WHAT YOU HAVE TO DO: Convert the material below into a JSON list of strings, one string per line, starting at the first line and ending at the line that contains "coord(222,171)". Leave out any blank lines.

══════════

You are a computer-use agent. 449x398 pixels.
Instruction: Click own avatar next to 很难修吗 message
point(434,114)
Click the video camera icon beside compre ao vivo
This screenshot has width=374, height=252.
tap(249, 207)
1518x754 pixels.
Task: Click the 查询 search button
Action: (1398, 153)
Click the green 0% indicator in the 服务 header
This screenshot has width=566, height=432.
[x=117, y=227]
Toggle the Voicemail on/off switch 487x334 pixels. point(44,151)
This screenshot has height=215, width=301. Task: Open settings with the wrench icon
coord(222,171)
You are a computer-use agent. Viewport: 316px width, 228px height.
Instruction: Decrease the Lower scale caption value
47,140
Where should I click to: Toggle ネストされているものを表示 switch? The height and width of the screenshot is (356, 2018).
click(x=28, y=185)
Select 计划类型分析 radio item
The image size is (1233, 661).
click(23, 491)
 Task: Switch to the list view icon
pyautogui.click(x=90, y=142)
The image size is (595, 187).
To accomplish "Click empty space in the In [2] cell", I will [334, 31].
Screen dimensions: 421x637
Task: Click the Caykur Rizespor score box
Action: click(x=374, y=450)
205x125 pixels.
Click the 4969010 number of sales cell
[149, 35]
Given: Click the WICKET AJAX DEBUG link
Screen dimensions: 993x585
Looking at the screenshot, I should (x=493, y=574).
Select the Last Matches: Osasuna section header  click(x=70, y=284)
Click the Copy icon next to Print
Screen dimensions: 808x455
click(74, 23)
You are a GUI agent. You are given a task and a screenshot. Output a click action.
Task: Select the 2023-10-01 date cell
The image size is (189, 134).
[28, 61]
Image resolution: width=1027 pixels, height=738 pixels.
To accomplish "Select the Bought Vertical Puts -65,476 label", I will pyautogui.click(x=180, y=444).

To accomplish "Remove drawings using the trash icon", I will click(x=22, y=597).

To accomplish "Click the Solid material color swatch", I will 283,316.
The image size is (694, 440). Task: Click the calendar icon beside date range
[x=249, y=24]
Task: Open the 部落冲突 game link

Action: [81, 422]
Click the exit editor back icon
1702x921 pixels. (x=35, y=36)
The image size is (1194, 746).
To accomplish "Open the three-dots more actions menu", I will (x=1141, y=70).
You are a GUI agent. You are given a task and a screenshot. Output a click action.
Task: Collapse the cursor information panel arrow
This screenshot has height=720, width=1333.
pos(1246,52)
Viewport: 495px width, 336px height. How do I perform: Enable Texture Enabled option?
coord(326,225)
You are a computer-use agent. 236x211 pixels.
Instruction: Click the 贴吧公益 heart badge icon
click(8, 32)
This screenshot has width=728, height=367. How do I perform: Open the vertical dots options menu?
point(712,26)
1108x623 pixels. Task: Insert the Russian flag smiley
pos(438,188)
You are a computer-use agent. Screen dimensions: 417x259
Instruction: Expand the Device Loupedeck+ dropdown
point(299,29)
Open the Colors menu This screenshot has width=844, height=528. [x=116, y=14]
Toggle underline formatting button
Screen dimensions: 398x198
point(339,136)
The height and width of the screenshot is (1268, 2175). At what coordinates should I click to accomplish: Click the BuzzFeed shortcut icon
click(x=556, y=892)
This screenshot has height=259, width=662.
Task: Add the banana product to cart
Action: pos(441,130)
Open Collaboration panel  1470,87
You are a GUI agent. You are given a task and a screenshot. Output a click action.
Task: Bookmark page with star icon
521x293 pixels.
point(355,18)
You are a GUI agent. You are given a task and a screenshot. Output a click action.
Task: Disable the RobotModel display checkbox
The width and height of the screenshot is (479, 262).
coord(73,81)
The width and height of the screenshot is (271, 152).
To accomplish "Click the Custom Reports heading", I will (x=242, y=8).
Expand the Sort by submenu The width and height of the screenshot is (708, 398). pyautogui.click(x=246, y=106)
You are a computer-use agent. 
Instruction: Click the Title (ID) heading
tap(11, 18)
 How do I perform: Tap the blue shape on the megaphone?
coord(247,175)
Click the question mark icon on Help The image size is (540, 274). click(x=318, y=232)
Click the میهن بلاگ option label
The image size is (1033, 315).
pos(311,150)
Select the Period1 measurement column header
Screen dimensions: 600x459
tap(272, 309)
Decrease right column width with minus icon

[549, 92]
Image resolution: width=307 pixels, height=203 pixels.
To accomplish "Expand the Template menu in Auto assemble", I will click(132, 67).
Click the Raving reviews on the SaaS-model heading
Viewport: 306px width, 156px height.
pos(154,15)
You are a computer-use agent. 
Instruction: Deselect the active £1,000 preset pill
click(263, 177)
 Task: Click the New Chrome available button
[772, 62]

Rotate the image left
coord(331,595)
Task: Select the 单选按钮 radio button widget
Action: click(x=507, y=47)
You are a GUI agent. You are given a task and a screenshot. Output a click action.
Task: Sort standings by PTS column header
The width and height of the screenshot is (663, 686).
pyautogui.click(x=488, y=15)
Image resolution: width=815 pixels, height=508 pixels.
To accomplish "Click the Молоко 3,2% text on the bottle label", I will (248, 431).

══════════

PROBLEM SOLUTION:
[
  "You are a computer-use agent. 449x398 pixels.",
  "Instruction: Click own avatar next to 很难修吗 message",
  "point(434,114)",
  "Click the video camera icon beside compre ao vivo",
  "This screenshot has width=374, height=252.",
  "tap(249, 207)",
  "1518x754 pixels.",
  "Task: Click the 查询 search button",
  "Action: (1398, 153)",
  "Click the green 0% indicator in the 服务 header",
  "This screenshot has width=566, height=432.",
  "[x=117, y=227]",
  "Toggle the Voicemail on/off switch 487x334 pixels. point(44,151)",
  "This screenshot has height=215, width=301. Task: Open settings with the wrench icon",
  "coord(222,171)"
]